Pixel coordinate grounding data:
=====

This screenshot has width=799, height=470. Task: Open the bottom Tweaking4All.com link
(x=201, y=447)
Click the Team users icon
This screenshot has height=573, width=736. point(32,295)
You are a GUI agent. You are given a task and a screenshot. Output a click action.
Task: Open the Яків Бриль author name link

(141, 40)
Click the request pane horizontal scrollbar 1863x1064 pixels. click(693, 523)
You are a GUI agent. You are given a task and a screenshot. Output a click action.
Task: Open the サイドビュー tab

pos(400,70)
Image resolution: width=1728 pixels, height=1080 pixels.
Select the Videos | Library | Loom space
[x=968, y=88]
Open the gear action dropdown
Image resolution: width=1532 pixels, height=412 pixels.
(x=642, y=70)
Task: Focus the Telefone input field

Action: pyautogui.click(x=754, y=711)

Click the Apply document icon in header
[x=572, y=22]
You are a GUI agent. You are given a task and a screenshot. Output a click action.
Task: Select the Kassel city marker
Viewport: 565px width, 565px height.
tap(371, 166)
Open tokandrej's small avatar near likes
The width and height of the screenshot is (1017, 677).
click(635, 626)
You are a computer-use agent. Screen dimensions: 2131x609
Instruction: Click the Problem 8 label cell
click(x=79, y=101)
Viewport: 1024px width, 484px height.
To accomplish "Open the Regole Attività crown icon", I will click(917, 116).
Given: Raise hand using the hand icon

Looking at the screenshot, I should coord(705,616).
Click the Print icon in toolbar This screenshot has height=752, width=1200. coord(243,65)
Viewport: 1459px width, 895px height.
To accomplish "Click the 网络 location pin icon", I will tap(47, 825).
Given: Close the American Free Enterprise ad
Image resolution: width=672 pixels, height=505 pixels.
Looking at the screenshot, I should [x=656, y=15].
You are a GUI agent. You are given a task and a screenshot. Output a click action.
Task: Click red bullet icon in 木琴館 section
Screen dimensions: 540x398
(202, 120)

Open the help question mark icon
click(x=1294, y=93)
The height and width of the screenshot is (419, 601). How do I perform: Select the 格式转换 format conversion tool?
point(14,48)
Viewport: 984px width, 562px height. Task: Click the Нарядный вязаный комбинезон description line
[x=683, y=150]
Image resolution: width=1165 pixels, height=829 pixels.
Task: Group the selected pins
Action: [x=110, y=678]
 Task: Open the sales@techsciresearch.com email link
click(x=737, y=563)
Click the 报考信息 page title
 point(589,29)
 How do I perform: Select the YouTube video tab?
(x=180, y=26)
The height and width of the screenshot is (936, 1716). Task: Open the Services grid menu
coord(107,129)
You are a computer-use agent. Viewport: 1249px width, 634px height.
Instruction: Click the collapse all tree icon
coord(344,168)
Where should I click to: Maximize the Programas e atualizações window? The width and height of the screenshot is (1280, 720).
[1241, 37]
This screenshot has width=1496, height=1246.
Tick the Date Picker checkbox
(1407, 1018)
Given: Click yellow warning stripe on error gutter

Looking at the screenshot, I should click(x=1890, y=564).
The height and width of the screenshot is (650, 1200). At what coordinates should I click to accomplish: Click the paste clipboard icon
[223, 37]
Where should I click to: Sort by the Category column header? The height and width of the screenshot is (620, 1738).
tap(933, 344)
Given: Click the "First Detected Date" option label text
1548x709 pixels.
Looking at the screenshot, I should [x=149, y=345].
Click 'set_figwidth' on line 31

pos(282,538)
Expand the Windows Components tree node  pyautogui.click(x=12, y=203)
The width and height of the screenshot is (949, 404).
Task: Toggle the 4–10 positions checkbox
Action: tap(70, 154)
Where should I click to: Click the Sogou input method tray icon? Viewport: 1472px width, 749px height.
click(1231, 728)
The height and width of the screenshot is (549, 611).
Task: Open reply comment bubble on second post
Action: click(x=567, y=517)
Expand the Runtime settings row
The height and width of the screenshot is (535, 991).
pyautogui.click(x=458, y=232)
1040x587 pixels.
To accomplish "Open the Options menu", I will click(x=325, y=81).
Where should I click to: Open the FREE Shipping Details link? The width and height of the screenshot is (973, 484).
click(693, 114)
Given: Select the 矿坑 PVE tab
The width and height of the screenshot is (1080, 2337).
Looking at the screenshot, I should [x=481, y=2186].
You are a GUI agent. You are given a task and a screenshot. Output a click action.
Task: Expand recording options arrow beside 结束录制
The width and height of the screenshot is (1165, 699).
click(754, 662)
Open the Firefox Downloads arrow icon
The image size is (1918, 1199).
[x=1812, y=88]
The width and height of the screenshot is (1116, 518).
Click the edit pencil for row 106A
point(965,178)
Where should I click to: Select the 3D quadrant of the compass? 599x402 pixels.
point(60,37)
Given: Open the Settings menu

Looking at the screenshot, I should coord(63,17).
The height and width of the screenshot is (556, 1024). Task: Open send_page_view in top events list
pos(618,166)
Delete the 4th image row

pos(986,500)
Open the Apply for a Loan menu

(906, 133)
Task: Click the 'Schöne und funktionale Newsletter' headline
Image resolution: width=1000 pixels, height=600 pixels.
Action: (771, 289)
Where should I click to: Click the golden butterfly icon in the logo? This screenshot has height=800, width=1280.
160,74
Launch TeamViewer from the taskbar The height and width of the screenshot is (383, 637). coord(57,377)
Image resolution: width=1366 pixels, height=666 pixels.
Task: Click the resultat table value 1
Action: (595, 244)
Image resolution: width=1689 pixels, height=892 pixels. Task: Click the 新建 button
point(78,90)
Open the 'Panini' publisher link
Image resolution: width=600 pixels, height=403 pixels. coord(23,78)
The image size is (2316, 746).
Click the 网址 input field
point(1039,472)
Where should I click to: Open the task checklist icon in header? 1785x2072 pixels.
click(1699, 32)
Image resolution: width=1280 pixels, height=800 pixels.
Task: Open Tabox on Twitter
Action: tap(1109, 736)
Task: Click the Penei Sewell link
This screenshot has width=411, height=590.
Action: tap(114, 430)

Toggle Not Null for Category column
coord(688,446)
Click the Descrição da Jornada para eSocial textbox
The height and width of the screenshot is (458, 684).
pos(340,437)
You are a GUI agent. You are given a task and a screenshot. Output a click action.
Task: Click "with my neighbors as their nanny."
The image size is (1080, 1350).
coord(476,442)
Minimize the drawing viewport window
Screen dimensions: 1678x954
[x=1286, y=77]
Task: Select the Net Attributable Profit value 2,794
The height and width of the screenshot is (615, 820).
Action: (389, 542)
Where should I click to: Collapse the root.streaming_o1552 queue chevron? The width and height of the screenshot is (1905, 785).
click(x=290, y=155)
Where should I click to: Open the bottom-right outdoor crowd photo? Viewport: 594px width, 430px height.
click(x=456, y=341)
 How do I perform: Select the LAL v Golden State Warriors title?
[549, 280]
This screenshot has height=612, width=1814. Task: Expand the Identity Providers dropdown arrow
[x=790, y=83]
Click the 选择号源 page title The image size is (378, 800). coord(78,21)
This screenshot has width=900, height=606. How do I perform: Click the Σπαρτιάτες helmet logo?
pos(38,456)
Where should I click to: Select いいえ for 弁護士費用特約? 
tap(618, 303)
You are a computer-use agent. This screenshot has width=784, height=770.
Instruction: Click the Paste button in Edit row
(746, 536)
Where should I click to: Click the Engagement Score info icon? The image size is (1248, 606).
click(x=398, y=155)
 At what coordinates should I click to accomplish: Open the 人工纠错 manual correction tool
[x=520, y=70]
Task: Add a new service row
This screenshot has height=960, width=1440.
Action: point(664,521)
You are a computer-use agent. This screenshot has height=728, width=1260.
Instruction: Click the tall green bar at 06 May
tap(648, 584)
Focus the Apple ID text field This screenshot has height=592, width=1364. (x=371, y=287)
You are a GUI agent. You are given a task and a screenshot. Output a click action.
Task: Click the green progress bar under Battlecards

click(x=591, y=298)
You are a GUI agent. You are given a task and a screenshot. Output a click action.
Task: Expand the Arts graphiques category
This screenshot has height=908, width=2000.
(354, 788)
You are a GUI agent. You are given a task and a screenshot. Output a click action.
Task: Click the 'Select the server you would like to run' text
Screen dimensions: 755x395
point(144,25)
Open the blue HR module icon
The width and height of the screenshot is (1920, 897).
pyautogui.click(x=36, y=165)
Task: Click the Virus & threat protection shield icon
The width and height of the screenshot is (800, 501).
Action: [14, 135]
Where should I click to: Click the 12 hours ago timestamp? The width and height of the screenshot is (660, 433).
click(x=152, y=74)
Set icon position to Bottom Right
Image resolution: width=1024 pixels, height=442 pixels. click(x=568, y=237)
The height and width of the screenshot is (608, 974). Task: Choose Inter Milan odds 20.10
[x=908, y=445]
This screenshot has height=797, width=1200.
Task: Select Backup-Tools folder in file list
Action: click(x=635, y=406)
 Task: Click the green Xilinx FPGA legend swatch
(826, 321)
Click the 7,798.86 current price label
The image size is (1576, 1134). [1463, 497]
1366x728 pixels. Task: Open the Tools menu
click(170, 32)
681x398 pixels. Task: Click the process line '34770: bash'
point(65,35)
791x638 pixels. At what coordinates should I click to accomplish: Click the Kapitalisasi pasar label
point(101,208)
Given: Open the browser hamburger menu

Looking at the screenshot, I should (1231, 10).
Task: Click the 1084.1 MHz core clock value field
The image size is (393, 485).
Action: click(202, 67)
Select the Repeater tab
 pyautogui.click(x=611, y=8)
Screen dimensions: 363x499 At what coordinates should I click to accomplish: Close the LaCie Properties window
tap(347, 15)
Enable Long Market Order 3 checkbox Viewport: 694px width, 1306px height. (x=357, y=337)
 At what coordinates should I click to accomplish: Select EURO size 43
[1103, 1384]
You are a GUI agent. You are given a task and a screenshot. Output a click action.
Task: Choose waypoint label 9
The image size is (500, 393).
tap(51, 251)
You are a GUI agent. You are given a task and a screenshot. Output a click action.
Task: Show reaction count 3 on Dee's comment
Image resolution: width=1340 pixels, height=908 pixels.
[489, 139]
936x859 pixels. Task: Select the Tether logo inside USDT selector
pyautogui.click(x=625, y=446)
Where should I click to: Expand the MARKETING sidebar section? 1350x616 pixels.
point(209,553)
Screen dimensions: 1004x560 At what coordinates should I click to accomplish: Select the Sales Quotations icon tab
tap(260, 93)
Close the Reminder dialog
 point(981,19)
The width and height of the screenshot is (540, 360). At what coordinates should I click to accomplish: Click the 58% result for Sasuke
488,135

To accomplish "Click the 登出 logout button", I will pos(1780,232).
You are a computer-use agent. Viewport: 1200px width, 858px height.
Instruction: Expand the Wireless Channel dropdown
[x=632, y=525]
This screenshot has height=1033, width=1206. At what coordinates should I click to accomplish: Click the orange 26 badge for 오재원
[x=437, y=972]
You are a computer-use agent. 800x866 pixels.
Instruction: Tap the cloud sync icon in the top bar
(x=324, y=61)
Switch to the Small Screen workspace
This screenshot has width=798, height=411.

=====

__What you should do__: Supply only the number of lines above in which "will" occurs.

__Exercise answer__: 4